> Short task: Copy every one of the records below line for line, without changing anything.

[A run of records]
▼

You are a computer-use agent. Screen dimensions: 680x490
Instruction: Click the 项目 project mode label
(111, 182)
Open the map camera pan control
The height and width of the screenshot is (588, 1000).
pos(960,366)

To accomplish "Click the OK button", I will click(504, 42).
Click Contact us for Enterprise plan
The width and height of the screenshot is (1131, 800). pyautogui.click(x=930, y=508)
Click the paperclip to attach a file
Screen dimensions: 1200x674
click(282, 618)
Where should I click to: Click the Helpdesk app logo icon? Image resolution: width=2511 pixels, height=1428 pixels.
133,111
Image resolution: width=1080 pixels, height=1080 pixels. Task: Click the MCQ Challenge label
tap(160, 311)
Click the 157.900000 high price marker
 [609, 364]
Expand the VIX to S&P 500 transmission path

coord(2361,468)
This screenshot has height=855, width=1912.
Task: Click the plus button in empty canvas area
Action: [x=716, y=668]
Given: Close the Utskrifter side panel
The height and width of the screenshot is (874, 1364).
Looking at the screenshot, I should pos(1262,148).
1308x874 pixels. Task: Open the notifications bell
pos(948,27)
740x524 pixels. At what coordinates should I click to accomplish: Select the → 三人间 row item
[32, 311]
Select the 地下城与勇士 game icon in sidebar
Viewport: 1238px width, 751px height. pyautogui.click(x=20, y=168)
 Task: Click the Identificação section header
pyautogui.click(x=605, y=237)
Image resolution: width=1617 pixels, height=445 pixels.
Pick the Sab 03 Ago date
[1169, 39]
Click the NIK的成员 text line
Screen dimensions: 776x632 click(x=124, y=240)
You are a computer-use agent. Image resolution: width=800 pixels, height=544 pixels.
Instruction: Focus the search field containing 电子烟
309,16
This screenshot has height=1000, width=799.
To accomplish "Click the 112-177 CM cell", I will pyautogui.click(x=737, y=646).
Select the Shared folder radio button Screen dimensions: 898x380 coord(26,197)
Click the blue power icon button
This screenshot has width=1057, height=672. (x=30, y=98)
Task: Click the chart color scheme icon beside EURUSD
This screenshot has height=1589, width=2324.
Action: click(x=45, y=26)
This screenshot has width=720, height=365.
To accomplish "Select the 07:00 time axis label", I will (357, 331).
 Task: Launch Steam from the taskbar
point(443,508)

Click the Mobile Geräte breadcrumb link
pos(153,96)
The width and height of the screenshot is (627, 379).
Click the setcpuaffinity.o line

▲

> Solved problem:
You are a computer-use agent. Screen dimensions: 680x490
Instruction: Click the 项目 project mode label
(111, 182)
Open the map camera pan control
The height and width of the screenshot is (588, 1000).
pos(960,366)

To accomplish "Click the OK button", I will click(504, 42).
Click Contact us for Enterprise plan
The width and height of the screenshot is (1131, 800). pyautogui.click(x=930, y=508)
Click the paperclip to attach a file
Screen dimensions: 1200x674
click(282, 618)
Where should I click to: Click the Helpdesk app logo icon? Image resolution: width=2511 pixels, height=1428 pixels.
133,111
Image resolution: width=1080 pixels, height=1080 pixels. Task: Click the MCQ Challenge label
tap(160, 311)
Click the 157.900000 high price marker
 [609, 364]
Expand the VIX to S&P 500 transmission path

coord(2361,468)
This screenshot has height=855, width=1912.
Task: Click the plus button in empty canvas area
Action: [x=716, y=668]
Given: Close the Utskrifter side panel
The height and width of the screenshot is (874, 1364).
Looking at the screenshot, I should pos(1262,148).
1308x874 pixels. Task: Open the notifications bell
pos(948,27)
740x524 pixels. At what coordinates should I click to accomplish: Select the → 三人间 row item
[32, 311]
Select the 地下城与勇士 game icon in sidebar
Viewport: 1238px width, 751px height. pyautogui.click(x=20, y=168)
 Task: Click the Identificação section header
pyautogui.click(x=605, y=237)
Image resolution: width=1617 pixels, height=445 pixels.
Pick the Sab 03 Ago date
[1169, 39]
Click the NIK的成员 text line
Screen dimensions: 776x632 click(x=124, y=240)
You are a computer-use agent. Image resolution: width=800 pixels, height=544 pixels.
Instruction: Focus the search field containing 电子烟
309,16
This screenshot has height=1000, width=799.
To accomplish "Click the 112-177 CM cell", I will pyautogui.click(x=737, y=646).
Select the Shared folder radio button Screen dimensions: 898x380 coord(26,197)
Click the blue power icon button
This screenshot has width=1057, height=672. (x=30, y=98)
Task: Click the chart color scheme icon beside EURUSD
This screenshot has height=1589, width=2324.
Action: click(x=45, y=26)
This screenshot has width=720, height=365.
To accomplish "Select the 07:00 time axis label", I will (357, 331).
 Task: Launch Steam from the taskbar
point(443,508)

Click the Mobile Geräte breadcrumb link
pos(153,96)
The width and height of the screenshot is (627, 379).
Click the setcpuaffinity.o line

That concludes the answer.